EXERCISE DIRECTIONS
You are asked to filter the data below and copy every line holding "each".

INFORMATION SHOWN
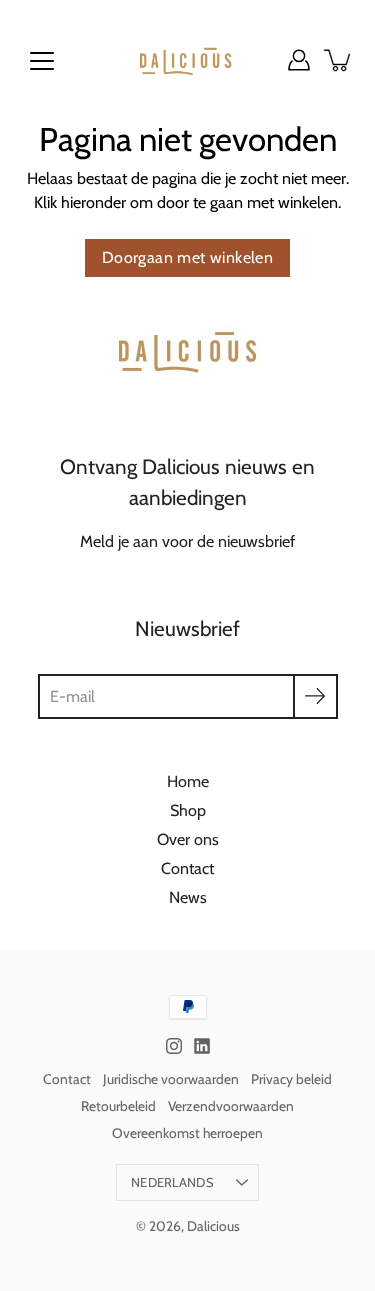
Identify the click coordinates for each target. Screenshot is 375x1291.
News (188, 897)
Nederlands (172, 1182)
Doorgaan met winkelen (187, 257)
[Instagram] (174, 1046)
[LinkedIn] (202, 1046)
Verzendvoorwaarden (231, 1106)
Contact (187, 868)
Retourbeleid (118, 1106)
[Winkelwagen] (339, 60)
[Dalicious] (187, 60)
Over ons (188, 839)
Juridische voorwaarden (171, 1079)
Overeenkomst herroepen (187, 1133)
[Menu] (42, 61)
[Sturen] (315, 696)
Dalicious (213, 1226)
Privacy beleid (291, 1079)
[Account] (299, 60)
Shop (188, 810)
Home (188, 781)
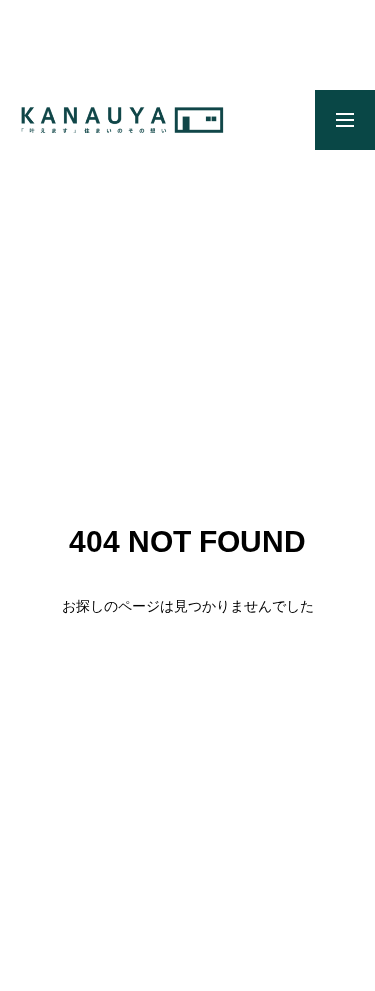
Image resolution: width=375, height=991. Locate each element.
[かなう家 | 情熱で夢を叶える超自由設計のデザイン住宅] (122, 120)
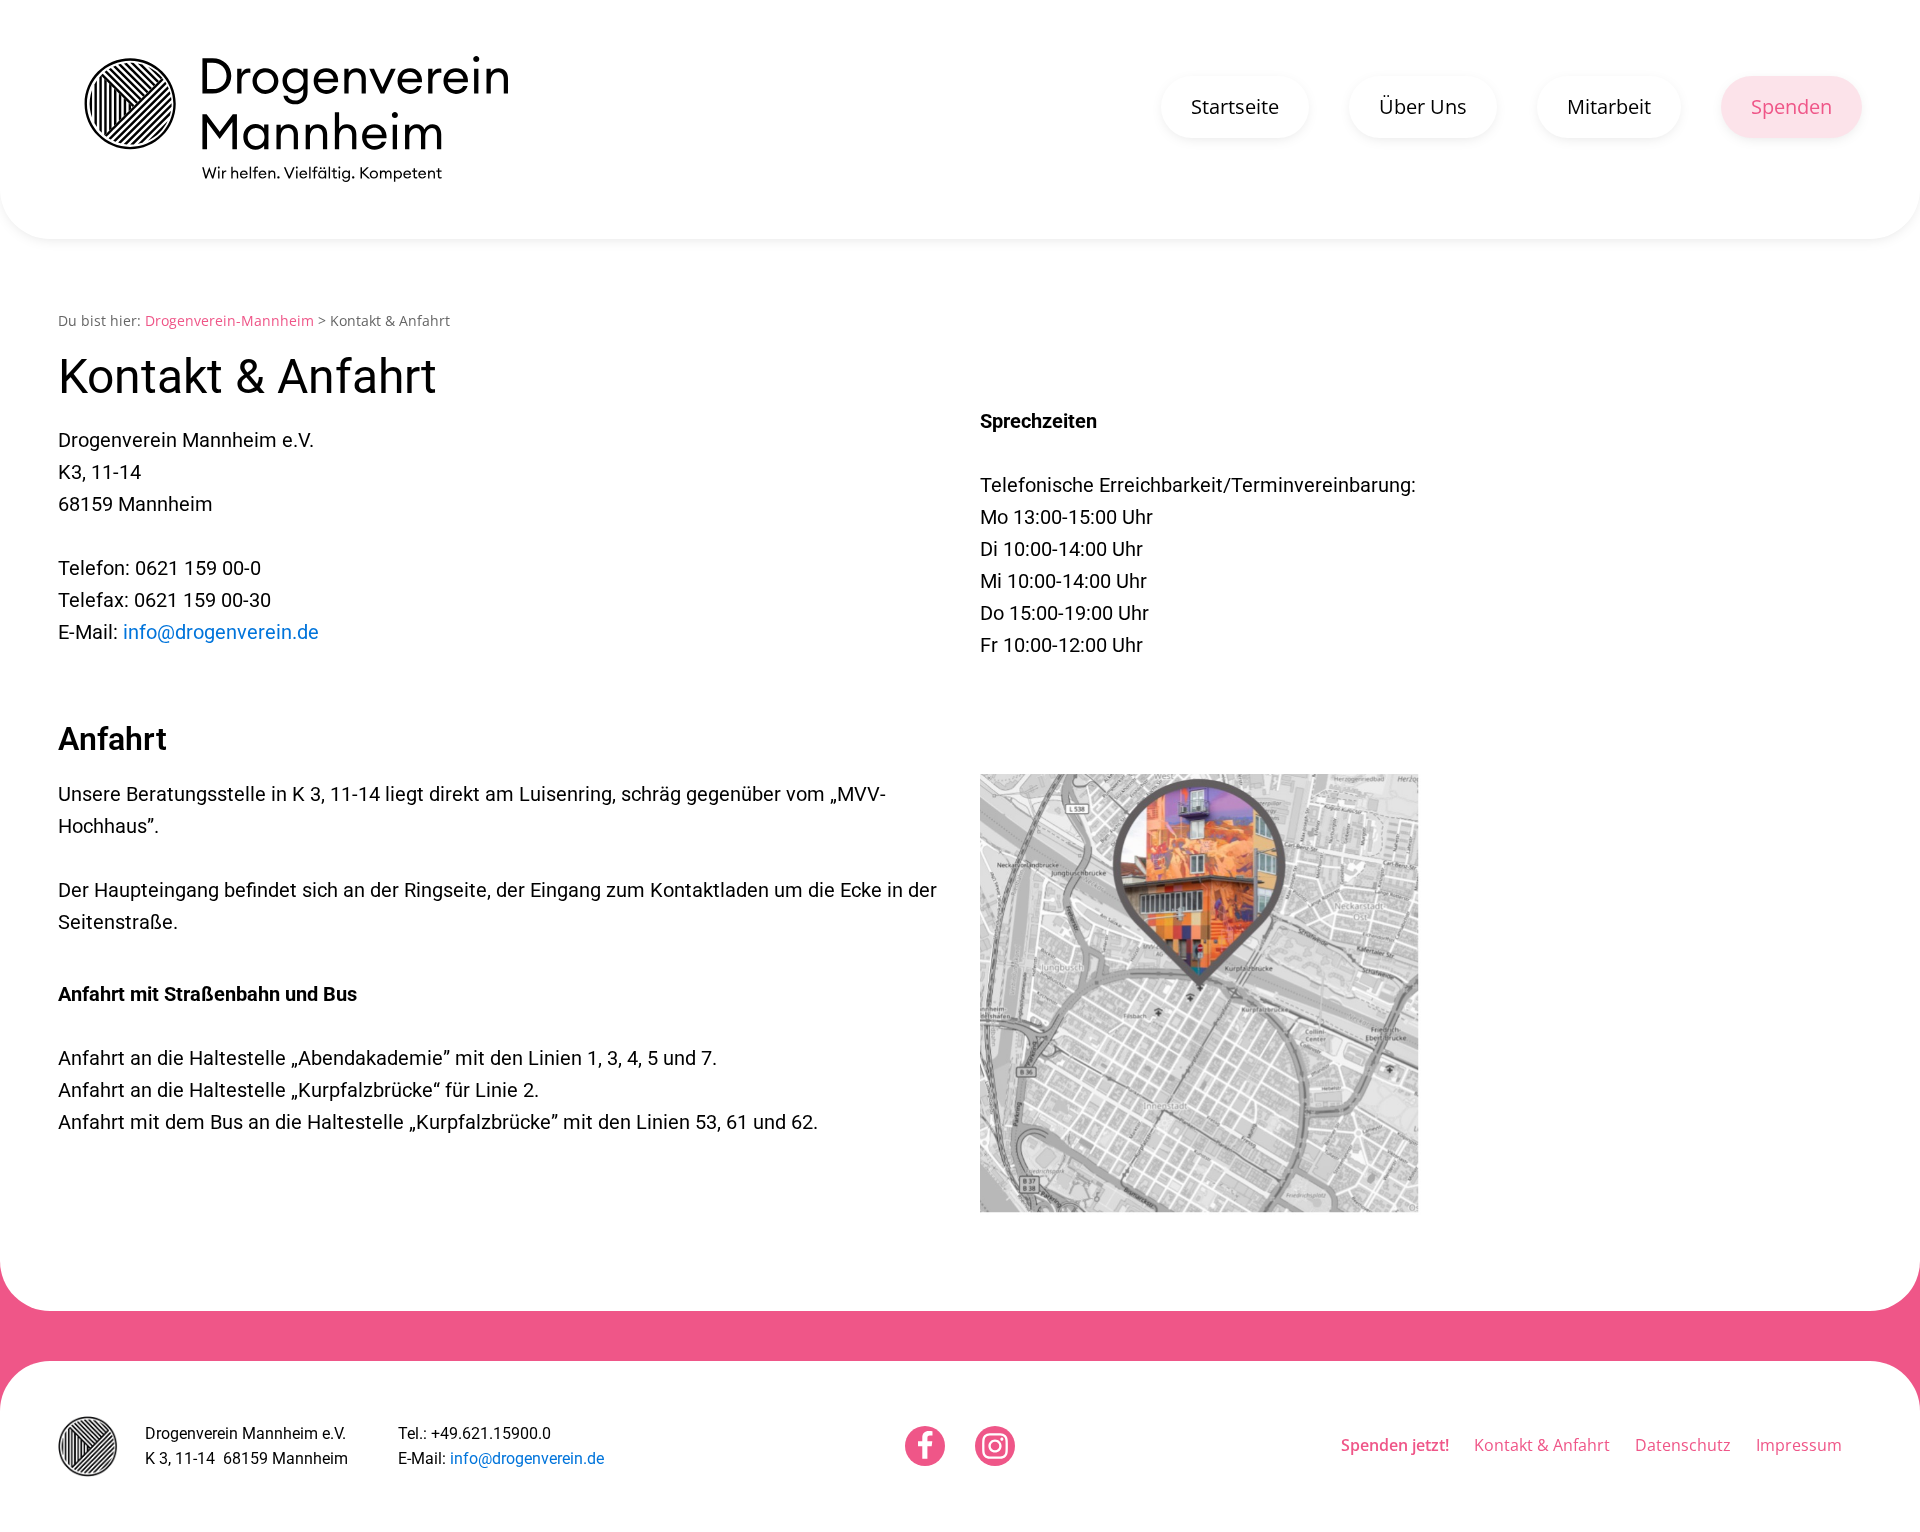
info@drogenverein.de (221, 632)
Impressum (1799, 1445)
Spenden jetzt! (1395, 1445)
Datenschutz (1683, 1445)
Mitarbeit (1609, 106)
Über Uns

OUTPUT BELOW
Identify the click coordinates for each target. Screenshot is 375x1291.
Image resolution: width=375, height=991. Locate each element.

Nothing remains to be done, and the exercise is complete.